Cette forme de travail a du sens parce qu’elle est véritablement utile. Et l’auteur de s’interroger : avoir une prise sur le monde intellectuellement parlant ne nécessite-t-il pas d’avoir un minimum de capacités d’agir matériellement sur lui ? Le travail manuel offre une réponse à notre désir de responsabilité, il rend notre univers intelligible afin que nous nous en sentions responsable. En réduisant la distance entre l’homme et les objets qui l’entourent, il permet à ce dernier de manifester sa propre réalité dans le monde.
Société de la connaissance, société de la perte de sens ?
A l’inverse, la vie de bureau apparaît aujourd’hui comme de plus en plus absurde et la culture populaire se fait l’écho de cette perte de sens, comme en témoigne la série The Office. Dans les grandes organisations où l’équipe est devenue la norme, le travail effectué individuellement n’a pas de sens pris isolément, ce qui peut donner l’impression au salarié de ne pas faire la différence à lui tout seul. En l’absence de production matérielle, les critères objectifs manquent pour mesurer la performance, et le processus devient plus important que le produit. Il y a là un paradoxe : l’inflation des diplômes donne l’impression d’une société de plus en plus savante, et pourtant un nombre croissant de ces “travailleurs de la connaissance” expérimentent un sentiment “d’abrutissement”. Placés en position d’intermédiaire, sans prise directe avec le réel, ils sont confrontés à une perte de sens du travail.
Selon Matthew Crawford, on applique au travail de bureau les mêmes procédés jadis appliqués au travail d’usine, à savoir l’élimination des éléments cognitifs. Théorisée par Taylor et mise en œuvre notamment par Ford, l’organisation scientifique du travail a conduit à une concentration du savoir entre les mains d’une élite managériale, les salariés recevant des instructions pour exécuter des process. Toute forme de travail cérébral est éliminée de l’atelier et concentrée dans le service de planification et de conception. Le saucissonnage du travail en des tâches multiples entraîne une perte du savoir artisanal, et le véritable travail intellectuel est concentré dans les mains d’une élite de plus en plus restreinte. Dès lors, les travailleurs qualifiés peuvent être remplacés par des non qualifiés, et on laisse aux salariés l’illusion de décider. C’est ce que Robert Jackall résume par la formule suivante : “Abandonner la gestion des détails à la base et accumuler la reconnaissance du mérite au sommet”.

== Consignes ==
(a) Que dit le texte fourni sur ces points ?
(i) Quelle série témoigne de la perte de sens de la vie de bureau ?
(ii) Qui a théorisé l'organisation scientifique du travail ?
(iii) Où le travail cérébral éliminé de l'atelier est-il concentré ?
(b) Recopiez à l'identique le passage du texte fourni situé entre « Cette forme de » et « perte de sens ? », bornes incluses.
Appuyez-vous uniquement sur le texte fourni pour répondre.

== Données répertoriées ==
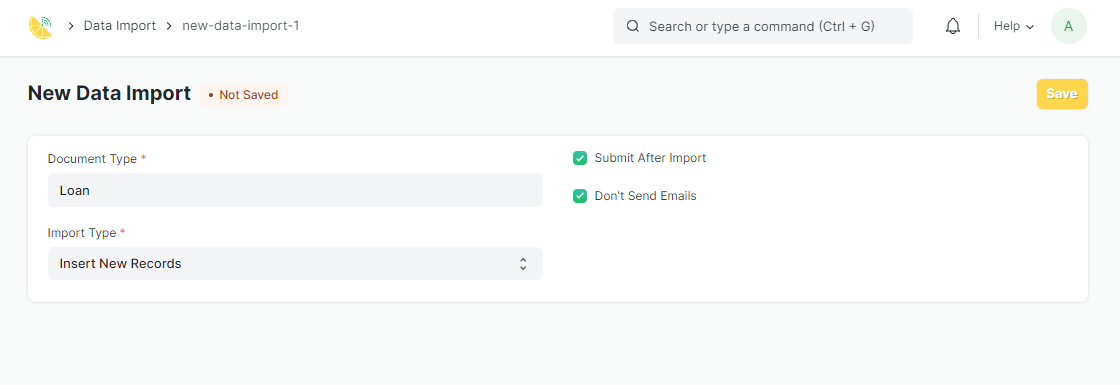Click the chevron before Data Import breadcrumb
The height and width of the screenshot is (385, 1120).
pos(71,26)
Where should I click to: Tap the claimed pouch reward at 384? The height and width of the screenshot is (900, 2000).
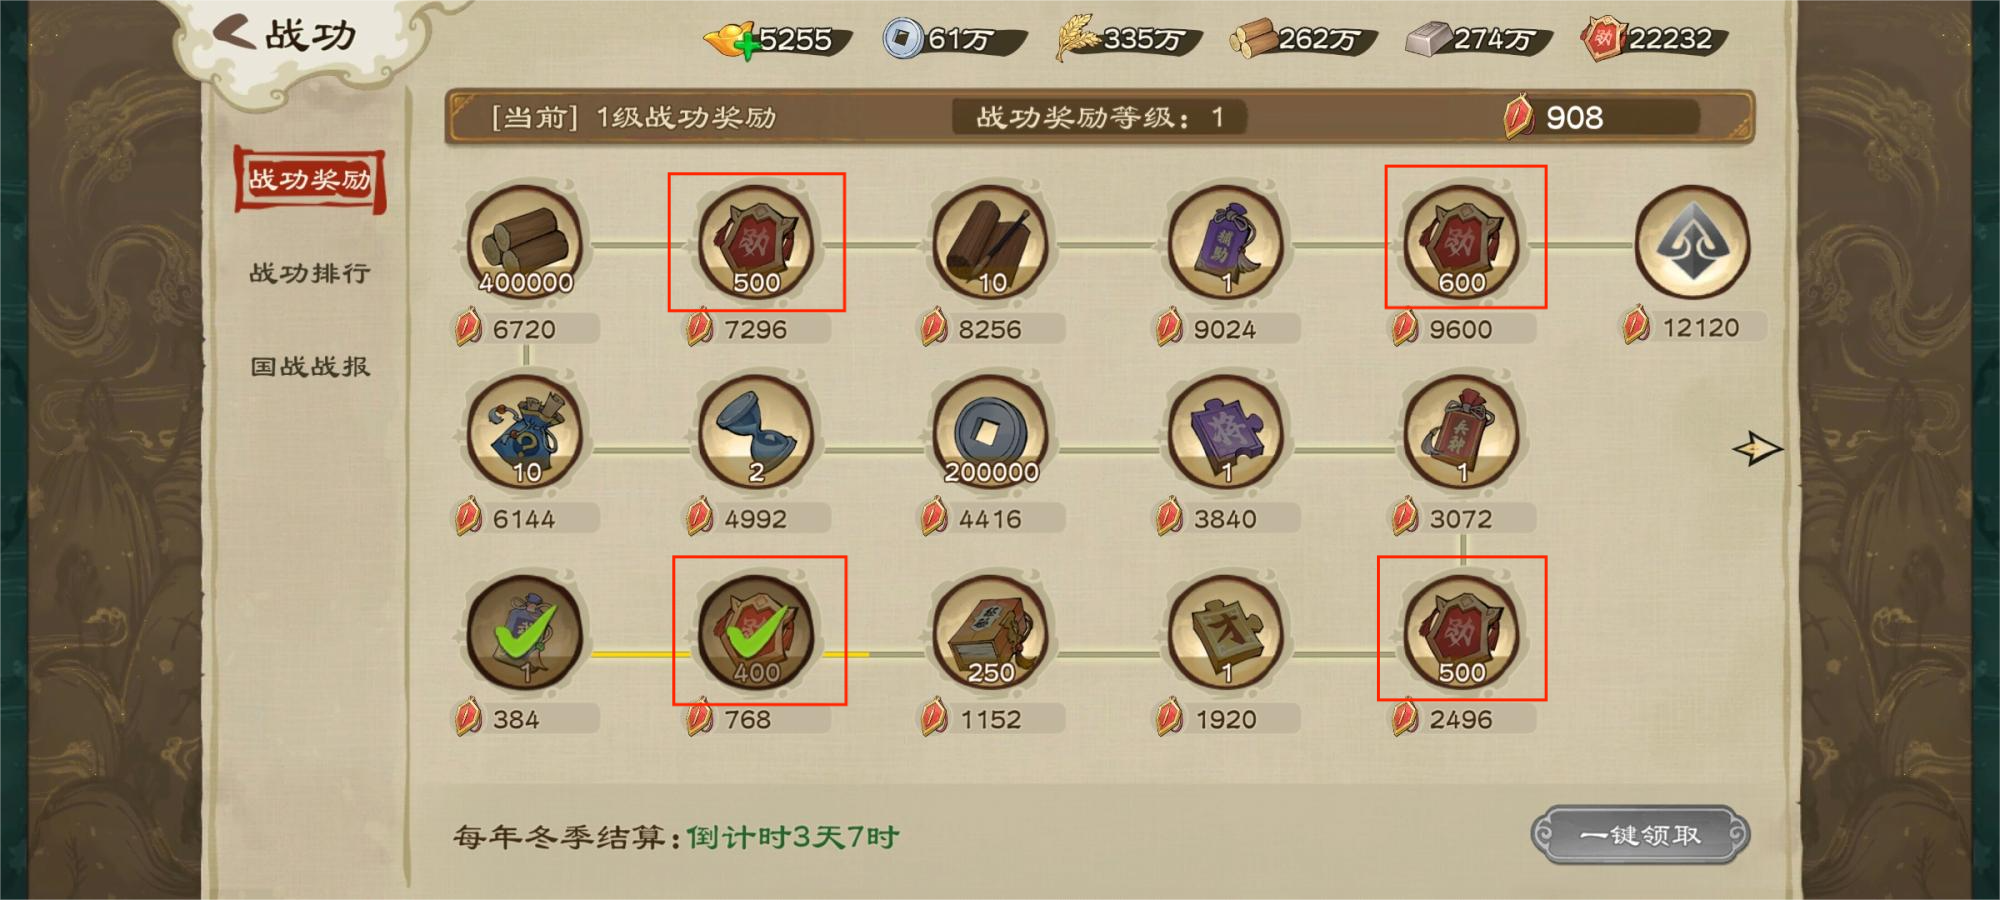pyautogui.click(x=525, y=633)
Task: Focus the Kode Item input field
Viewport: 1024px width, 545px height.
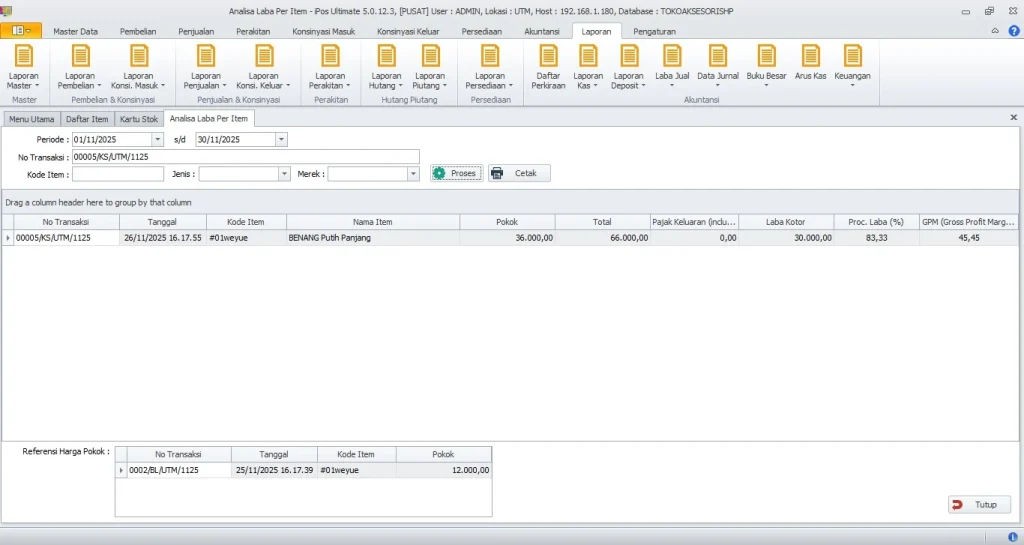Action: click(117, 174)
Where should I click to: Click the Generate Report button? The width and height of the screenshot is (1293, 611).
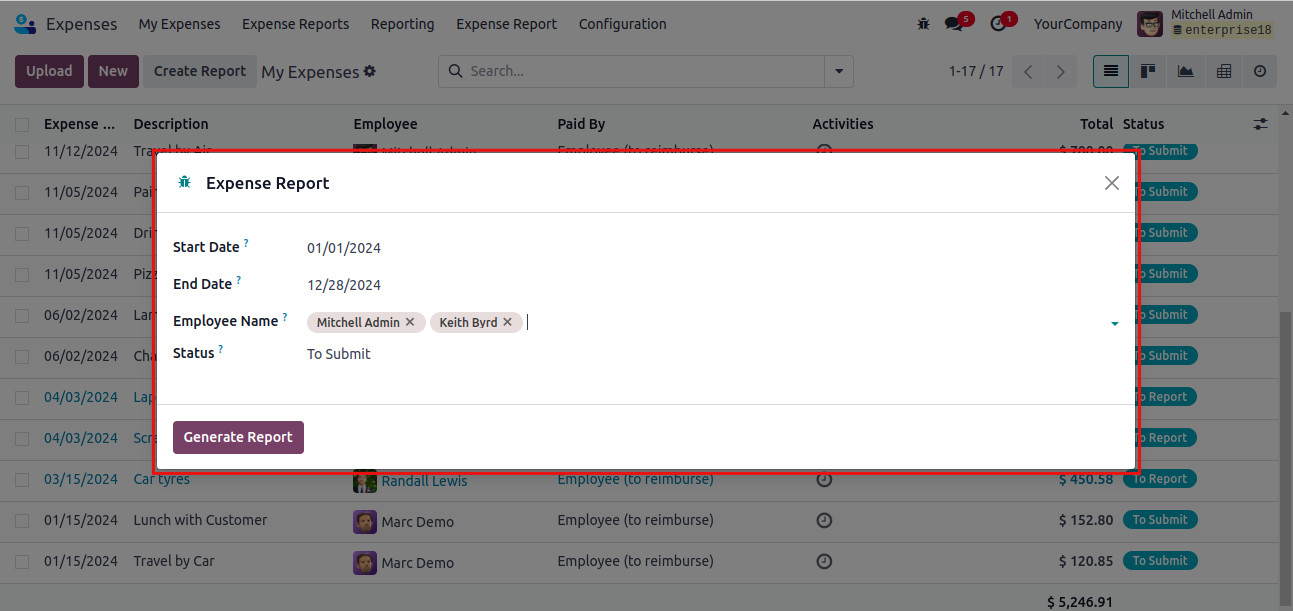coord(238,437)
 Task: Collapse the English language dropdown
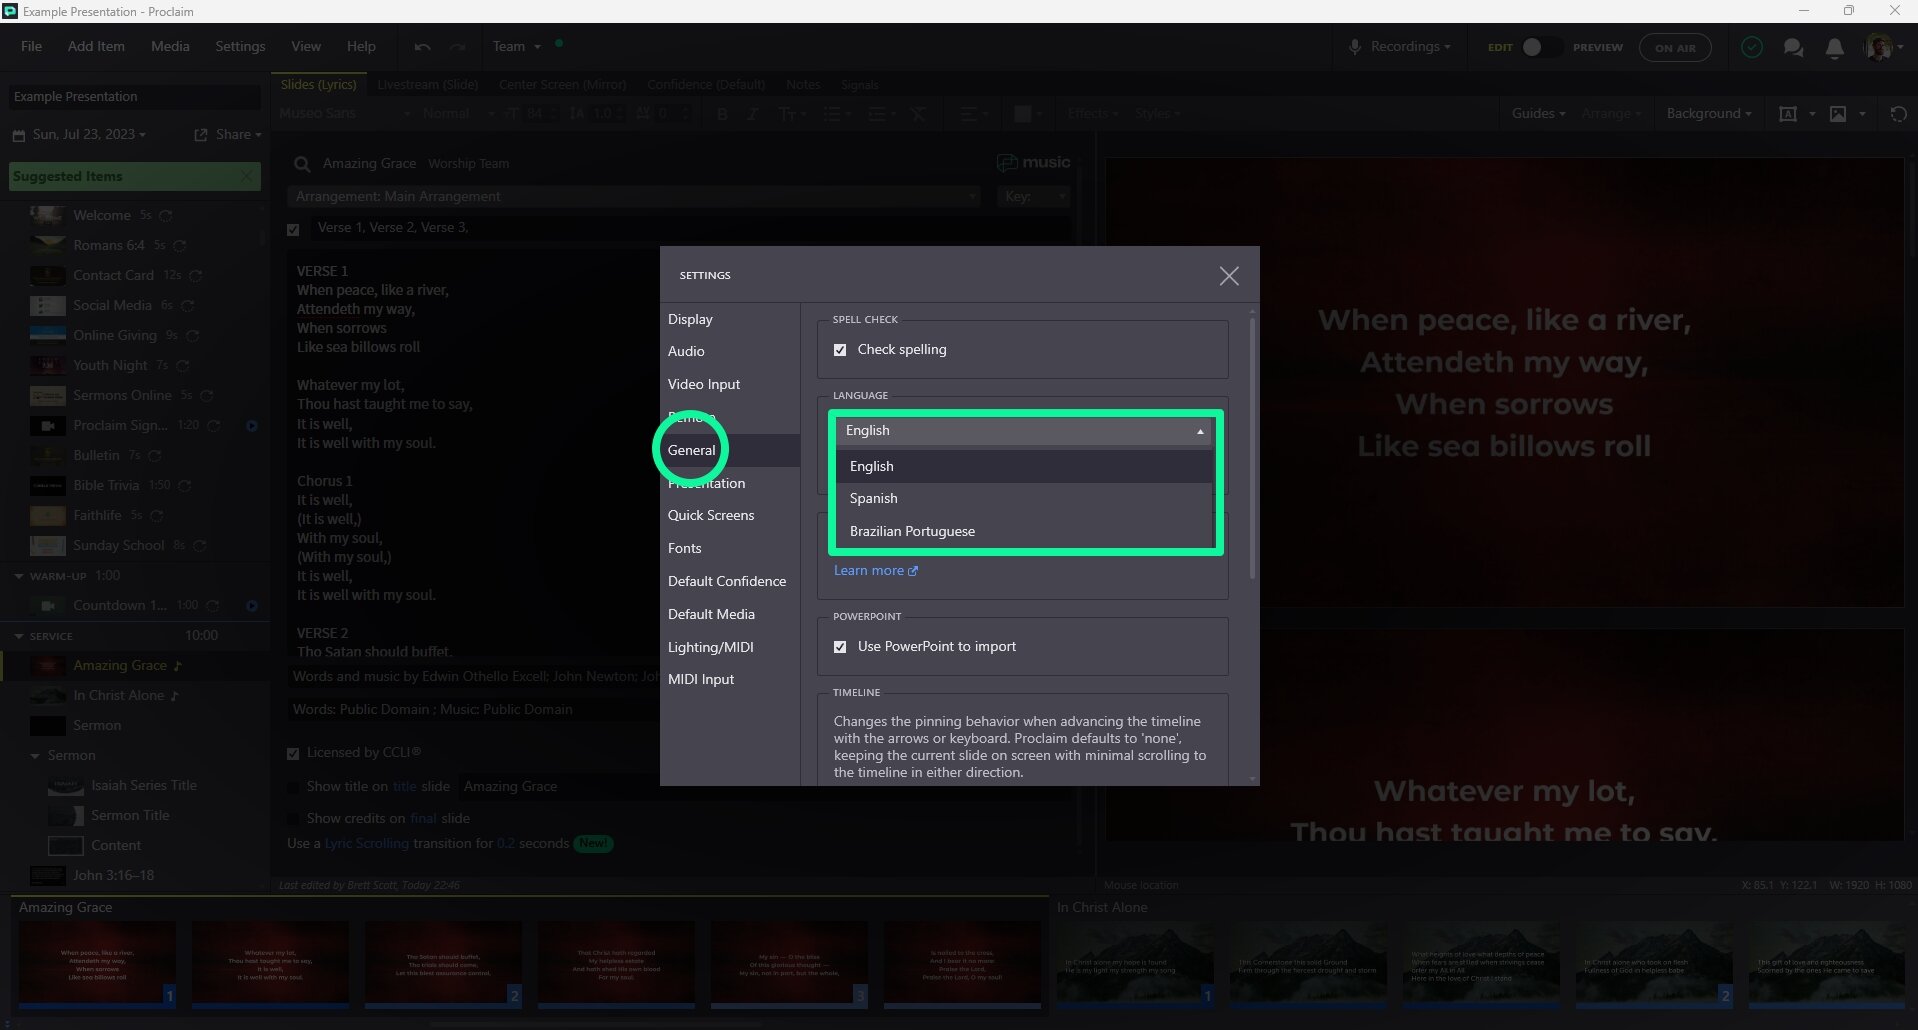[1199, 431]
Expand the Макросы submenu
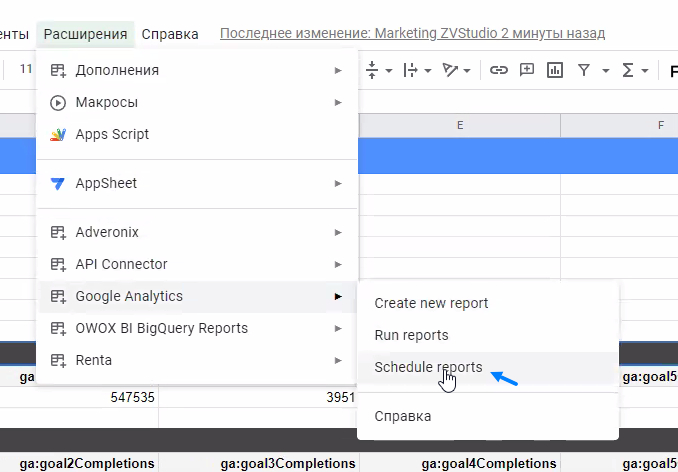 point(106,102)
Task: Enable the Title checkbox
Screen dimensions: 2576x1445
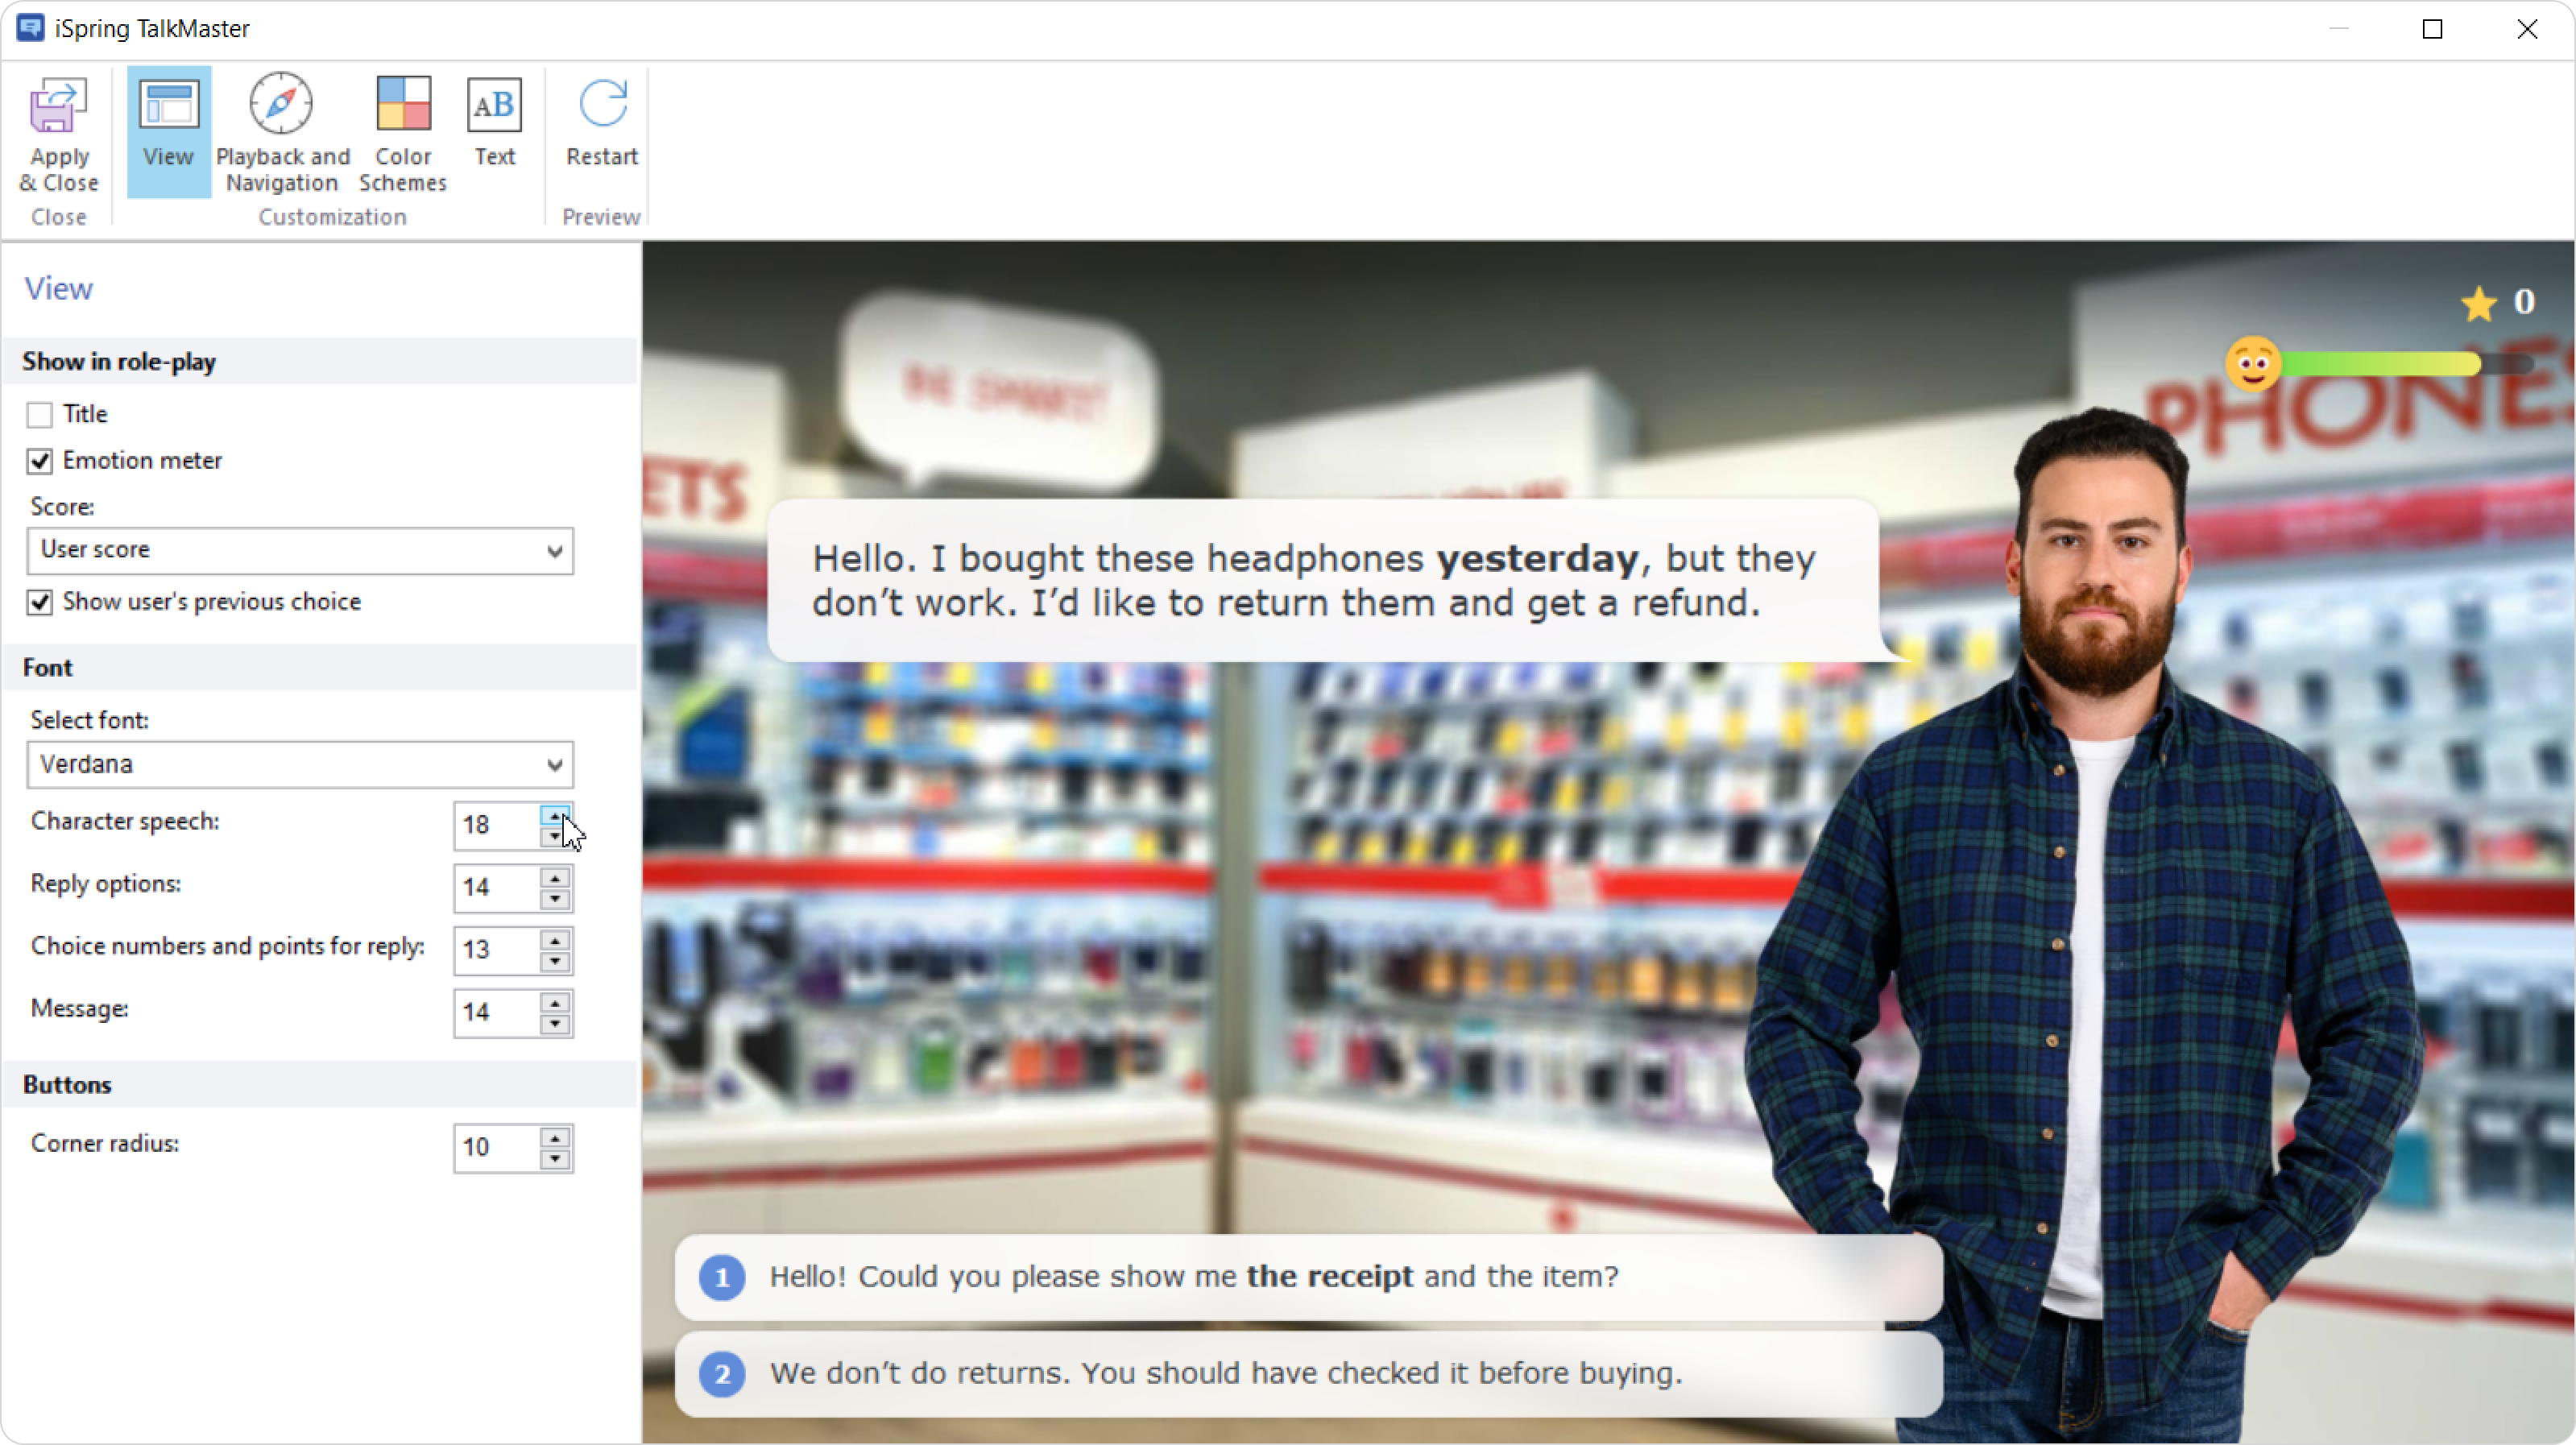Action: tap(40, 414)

== Réponses par consigne ==
(a)
(i) The Office.
(ii) Taylor.
(iii) Dans le service de planification et de conception.

(b)
Cette forme de travail a du sens parce qu’elle est véritablement utile. Et l’auteur de s’interroger : avoir une prise sur le monde intellectuellement parlant ne nécessite-t-il pas d’avoir un minimum de capacités d’agir matériellement sur lui ? Le travail manuel offre une réponse à notre désir de responsabilité, il rend notre univers intelligible afin que nous nous en sentions responsable. En réduisant la distance entre l’homme et les objets qui l’entourent, il permet à ce dernier de manifester sa propre réalité dans le monde.
Société de la connaissance, société de la perte de sens ?